***** Exercise inputs
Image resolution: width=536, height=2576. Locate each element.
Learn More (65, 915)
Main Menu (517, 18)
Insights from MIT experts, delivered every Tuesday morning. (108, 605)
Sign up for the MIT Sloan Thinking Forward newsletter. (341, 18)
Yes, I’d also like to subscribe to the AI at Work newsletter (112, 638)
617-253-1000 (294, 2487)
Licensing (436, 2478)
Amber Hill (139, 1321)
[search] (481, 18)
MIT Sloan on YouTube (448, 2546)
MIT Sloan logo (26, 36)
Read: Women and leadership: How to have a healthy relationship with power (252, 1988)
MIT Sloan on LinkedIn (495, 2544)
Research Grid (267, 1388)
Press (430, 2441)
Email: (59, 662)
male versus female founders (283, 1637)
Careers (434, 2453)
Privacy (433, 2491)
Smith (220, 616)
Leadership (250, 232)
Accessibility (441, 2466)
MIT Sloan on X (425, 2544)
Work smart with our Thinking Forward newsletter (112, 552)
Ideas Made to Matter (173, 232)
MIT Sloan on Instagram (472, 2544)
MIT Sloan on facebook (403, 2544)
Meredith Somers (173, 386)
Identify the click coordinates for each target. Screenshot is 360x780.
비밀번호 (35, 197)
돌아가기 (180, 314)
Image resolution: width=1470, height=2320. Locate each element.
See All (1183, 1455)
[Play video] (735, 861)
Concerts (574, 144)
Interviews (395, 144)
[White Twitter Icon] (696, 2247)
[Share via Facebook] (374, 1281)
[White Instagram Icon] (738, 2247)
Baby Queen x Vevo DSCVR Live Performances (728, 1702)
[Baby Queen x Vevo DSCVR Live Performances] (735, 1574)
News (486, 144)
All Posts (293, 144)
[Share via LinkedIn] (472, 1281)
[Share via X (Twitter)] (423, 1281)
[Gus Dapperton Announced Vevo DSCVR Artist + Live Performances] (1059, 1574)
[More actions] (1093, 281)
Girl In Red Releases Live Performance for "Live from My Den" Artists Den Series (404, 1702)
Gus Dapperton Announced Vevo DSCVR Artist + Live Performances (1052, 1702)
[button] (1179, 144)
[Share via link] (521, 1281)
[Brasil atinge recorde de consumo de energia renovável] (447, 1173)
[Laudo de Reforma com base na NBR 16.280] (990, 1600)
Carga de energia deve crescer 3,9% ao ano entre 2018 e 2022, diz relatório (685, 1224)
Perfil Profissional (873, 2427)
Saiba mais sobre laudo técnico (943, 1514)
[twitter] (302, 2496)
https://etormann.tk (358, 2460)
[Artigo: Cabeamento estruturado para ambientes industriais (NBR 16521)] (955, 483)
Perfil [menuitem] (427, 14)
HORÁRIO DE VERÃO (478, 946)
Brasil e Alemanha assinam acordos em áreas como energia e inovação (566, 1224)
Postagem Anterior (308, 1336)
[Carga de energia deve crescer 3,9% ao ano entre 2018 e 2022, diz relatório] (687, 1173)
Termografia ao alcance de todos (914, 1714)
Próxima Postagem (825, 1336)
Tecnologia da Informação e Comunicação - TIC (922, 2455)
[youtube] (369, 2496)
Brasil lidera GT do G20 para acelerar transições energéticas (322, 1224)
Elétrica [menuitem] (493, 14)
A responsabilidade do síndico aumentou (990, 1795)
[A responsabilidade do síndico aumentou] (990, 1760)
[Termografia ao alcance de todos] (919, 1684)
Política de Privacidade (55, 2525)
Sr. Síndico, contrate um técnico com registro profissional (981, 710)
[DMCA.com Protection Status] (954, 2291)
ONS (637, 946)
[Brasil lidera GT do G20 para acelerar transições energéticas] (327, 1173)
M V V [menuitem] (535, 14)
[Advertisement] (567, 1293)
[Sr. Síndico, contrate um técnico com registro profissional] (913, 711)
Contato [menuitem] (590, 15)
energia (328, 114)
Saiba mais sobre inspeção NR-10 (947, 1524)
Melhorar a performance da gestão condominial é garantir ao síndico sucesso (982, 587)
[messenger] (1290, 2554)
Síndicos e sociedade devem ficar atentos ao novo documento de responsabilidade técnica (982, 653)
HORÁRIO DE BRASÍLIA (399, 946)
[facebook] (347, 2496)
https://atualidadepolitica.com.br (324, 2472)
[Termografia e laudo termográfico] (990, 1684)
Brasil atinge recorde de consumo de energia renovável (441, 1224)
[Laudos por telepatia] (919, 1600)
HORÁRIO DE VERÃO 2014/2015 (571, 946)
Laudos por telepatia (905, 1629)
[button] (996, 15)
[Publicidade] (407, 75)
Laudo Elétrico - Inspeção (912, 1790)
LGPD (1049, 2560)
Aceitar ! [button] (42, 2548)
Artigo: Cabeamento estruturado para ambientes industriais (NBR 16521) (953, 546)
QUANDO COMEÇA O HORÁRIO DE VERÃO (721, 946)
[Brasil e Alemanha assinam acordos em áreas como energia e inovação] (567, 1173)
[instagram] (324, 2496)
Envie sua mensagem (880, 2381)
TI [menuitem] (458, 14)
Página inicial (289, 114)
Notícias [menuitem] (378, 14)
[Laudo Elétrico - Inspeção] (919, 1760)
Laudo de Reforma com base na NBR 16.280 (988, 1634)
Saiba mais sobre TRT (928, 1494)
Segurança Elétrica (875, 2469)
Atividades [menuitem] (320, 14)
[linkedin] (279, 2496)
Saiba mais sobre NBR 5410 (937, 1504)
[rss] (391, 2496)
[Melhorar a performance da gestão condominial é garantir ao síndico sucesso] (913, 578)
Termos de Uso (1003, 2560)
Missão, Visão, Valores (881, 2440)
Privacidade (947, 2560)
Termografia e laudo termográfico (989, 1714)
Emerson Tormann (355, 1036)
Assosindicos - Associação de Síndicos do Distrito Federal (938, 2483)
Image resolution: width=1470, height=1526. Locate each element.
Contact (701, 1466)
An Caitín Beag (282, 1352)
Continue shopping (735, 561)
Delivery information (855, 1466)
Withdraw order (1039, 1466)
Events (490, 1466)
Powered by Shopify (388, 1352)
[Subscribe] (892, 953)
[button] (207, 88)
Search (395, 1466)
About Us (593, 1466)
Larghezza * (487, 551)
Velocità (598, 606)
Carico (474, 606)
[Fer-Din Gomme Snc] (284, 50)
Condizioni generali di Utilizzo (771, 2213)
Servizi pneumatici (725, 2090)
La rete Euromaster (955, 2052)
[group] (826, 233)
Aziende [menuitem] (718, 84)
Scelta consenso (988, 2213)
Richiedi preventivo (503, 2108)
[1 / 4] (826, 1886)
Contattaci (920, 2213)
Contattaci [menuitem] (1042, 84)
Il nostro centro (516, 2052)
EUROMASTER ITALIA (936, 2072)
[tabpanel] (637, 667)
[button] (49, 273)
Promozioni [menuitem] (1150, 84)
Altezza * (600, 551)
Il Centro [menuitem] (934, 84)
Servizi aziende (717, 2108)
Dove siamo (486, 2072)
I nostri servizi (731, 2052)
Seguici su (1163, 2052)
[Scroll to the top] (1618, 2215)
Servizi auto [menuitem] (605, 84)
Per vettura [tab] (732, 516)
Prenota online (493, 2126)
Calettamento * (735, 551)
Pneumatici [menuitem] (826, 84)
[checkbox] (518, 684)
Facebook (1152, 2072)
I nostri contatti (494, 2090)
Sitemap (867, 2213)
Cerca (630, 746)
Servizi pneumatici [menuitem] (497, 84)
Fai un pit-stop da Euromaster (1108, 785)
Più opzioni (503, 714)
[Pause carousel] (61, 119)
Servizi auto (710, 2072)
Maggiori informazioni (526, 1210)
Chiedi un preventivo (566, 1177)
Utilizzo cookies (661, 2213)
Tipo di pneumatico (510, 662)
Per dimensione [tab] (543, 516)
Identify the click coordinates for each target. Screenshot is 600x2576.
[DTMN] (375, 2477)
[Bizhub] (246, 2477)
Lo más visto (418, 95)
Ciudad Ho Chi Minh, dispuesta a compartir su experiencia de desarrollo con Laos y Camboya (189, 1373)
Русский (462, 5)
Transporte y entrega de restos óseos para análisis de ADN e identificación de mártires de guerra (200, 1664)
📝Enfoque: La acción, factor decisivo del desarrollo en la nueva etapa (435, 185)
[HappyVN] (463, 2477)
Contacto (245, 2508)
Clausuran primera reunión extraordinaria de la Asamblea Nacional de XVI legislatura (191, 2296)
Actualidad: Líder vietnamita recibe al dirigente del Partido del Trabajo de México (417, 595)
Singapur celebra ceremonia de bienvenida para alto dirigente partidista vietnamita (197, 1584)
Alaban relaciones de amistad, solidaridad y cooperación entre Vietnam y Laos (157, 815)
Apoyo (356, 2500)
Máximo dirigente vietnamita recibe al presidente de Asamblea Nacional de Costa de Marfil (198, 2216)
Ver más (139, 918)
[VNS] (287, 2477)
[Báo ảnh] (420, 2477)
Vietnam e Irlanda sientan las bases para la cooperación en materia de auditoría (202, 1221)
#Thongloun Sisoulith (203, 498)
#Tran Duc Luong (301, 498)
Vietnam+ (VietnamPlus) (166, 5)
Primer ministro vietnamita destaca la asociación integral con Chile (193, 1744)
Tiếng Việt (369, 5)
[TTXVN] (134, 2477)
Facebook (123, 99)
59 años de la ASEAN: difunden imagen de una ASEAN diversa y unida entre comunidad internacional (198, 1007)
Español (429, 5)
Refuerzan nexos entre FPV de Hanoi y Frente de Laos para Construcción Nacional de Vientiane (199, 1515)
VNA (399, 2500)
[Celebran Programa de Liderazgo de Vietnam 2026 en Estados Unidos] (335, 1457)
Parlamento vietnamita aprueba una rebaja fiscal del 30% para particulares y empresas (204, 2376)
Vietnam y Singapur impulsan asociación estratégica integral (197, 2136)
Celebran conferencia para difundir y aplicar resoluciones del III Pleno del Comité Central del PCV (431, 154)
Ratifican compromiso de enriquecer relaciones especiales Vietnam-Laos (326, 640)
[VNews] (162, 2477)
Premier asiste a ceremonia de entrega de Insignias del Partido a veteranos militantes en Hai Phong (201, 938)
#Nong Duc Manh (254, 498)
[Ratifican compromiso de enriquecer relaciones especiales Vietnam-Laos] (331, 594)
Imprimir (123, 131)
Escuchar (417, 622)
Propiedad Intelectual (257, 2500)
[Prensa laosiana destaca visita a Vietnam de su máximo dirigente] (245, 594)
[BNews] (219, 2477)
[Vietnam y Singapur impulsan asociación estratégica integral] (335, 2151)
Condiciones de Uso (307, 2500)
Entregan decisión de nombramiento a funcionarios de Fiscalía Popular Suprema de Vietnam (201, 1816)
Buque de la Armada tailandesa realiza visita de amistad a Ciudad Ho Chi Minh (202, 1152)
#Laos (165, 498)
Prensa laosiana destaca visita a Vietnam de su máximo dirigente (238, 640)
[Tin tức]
**********
■ **About this exercise**: Reproduce only the lines above, starting at the line with "A responsabilidade do síndico aumentou (990, 1795)" and ending at the line with "renovável (441, 1224)", exactly as written.

■ **Expected output**:
A responsabilidade do síndico aumentou (990, 1795)
[A responsabilidade do síndico aumentou] (990, 1760)
[Termografia ao alcance de todos] (919, 1684)
Política de Privacidade (55, 2525)
Sr. Síndico, contrate um técnico com registro profissional (981, 710)
[DMCA.com Protection Status] (954, 2291)
ONS (637, 946)
[Brasil lidera GT do G20 para acelerar transições energéticas] (327, 1173)
M V V [menuitem] (535, 14)
[Advertisement] (567, 1293)
[Sr. Síndico, contrate um técnico com registro profissional] (913, 711)
Contato [menuitem] (590, 15)
energia (328, 114)
Saiba mais sobre inspeção NR-10 (947, 1524)
Melhorar a performance da gestão condominial é garantir ao síndico sucesso (982, 587)
[messenger] (1290, 2554)
Síndicos e sociedade devem ficar atentos ao novo documento de responsabilidade técnica (982, 653)
HORÁRIO DE BRASÍLIA (399, 946)
[facebook] (347, 2496)
https://atualidadepolitica.com.br (324, 2472)
[Termografia e laudo termográfico] (990, 1684)
Brasil atinge recorde de consumo de energia renovável (441, 1224)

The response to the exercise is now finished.